====== DATA FOR THIS TASK

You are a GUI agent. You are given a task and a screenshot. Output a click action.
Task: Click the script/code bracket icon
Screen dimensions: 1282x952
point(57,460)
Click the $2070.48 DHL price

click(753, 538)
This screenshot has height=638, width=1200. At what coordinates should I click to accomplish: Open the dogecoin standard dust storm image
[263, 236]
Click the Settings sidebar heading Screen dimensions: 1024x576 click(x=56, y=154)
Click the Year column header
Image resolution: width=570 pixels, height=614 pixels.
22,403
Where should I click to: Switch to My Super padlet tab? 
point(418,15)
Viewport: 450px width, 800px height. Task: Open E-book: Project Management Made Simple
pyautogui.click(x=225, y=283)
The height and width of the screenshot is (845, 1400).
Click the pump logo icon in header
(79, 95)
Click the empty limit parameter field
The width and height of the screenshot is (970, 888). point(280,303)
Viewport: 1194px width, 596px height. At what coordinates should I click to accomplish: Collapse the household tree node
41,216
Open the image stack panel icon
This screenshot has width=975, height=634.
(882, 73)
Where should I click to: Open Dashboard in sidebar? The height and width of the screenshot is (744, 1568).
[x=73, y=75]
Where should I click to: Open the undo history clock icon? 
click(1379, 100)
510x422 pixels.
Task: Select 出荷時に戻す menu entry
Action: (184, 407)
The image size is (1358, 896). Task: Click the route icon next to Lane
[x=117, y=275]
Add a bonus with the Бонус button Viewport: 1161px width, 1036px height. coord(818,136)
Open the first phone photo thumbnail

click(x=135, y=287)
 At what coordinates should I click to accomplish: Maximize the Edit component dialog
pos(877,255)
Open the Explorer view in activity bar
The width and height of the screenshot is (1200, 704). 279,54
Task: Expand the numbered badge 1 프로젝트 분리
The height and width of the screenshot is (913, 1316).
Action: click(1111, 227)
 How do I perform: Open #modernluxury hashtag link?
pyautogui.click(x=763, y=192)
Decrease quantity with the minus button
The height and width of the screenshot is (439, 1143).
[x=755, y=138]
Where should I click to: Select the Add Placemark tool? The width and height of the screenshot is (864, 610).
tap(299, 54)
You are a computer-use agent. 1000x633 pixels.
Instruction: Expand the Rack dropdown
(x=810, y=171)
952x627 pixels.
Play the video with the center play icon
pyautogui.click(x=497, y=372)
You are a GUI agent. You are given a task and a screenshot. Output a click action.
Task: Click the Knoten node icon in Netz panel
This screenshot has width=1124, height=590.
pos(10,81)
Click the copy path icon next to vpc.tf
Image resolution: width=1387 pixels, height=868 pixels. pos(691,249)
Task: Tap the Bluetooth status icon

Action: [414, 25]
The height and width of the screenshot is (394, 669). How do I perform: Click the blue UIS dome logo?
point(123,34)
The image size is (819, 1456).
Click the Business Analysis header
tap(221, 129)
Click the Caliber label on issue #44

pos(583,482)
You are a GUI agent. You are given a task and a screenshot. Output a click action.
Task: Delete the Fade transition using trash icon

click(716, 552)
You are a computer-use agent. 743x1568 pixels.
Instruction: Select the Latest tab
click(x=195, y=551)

============

TRY IT:
Give every line of the material again, exactly.

RESPONSE BOX:
You are a GUI agent. You are given a task and a screenshot. Output a click action.
Task: Click the script/code bracket icon
Screen dimensions: 1282x952
point(57,460)
Click the $2070.48 DHL price

click(753, 538)
This screenshot has height=638, width=1200. At what coordinates should I click to accomplish: Open the dogecoin standard dust storm image
[263, 236]
Click the Settings sidebar heading Screen dimensions: 1024x576 click(x=56, y=154)
Click the Year column header
Image resolution: width=570 pixels, height=614 pixels.
22,403
Where should I click to: Switch to My Super padlet tab? 
point(418,15)
Viewport: 450px width, 800px height. Task: Open E-book: Project Management Made Simple
pyautogui.click(x=225, y=283)
The height and width of the screenshot is (845, 1400).
Click the pump logo icon in header
(79, 95)
Click the empty limit parameter field
The width and height of the screenshot is (970, 888). point(280,303)
Viewport: 1194px width, 596px height. At what coordinates should I click to accomplish: Collapse the household tree node
41,216
Open the image stack panel icon
This screenshot has width=975, height=634.
(882, 73)
Where should I click to: Open Dashboard in sidebar? The height and width of the screenshot is (744, 1568).
[x=73, y=75]
Where should I click to: Open the undo history clock icon? 
click(1379, 100)
510x422 pixels.
Task: Select 出荷時に戻す menu entry
Action: (184, 407)
The image size is (1358, 896). Task: Click the route icon next to Lane
[x=117, y=275]
Add a bonus with the Бонус button Viewport: 1161px width, 1036px height. coord(818,136)
Open the first phone photo thumbnail

click(x=135, y=287)
 At what coordinates should I click to accomplish: Maximize the Edit component dialog
pos(877,255)
Open the Explorer view in activity bar
The width and height of the screenshot is (1200, 704). 279,54
Task: Expand the numbered badge 1 프로젝트 분리
The height and width of the screenshot is (913, 1316).
Action: click(1111, 227)
 How do I perform: Open #modernluxury hashtag link?
pyautogui.click(x=763, y=192)
Decrease quantity with the minus button
The height and width of the screenshot is (439, 1143).
[x=755, y=138]
Where should I click to: Select the Add Placemark tool? The width and height of the screenshot is (864, 610).
tap(299, 54)
You are a computer-use agent. 1000x633 pixels.
Instruction: Expand the Rack dropdown
(x=810, y=171)
952x627 pixels.
Play the video with the center play icon
pyautogui.click(x=497, y=372)
You are a GUI agent. You are given a task and a screenshot. Output a click action.
Task: Click the Knoten node icon in Netz panel
This screenshot has width=1124, height=590.
pos(10,81)
Click the copy path icon next to vpc.tf
Image resolution: width=1387 pixels, height=868 pixels. pos(691,249)
Task: Tap the Bluetooth status icon

Action: [414, 25]
The height and width of the screenshot is (394, 669). How do I perform: Click the blue UIS dome logo?
point(123,34)
The image size is (819, 1456).
Click the Business Analysis header
tap(221, 129)
Click the Caliber label on issue #44

pos(583,482)
You are a GUI agent. You are given a task and a screenshot. Output a click action.
Task: Delete the Fade transition using trash icon

click(716, 552)
You are a computer-use agent. 743x1568 pixels.
Instruction: Select the Latest tab
click(x=195, y=551)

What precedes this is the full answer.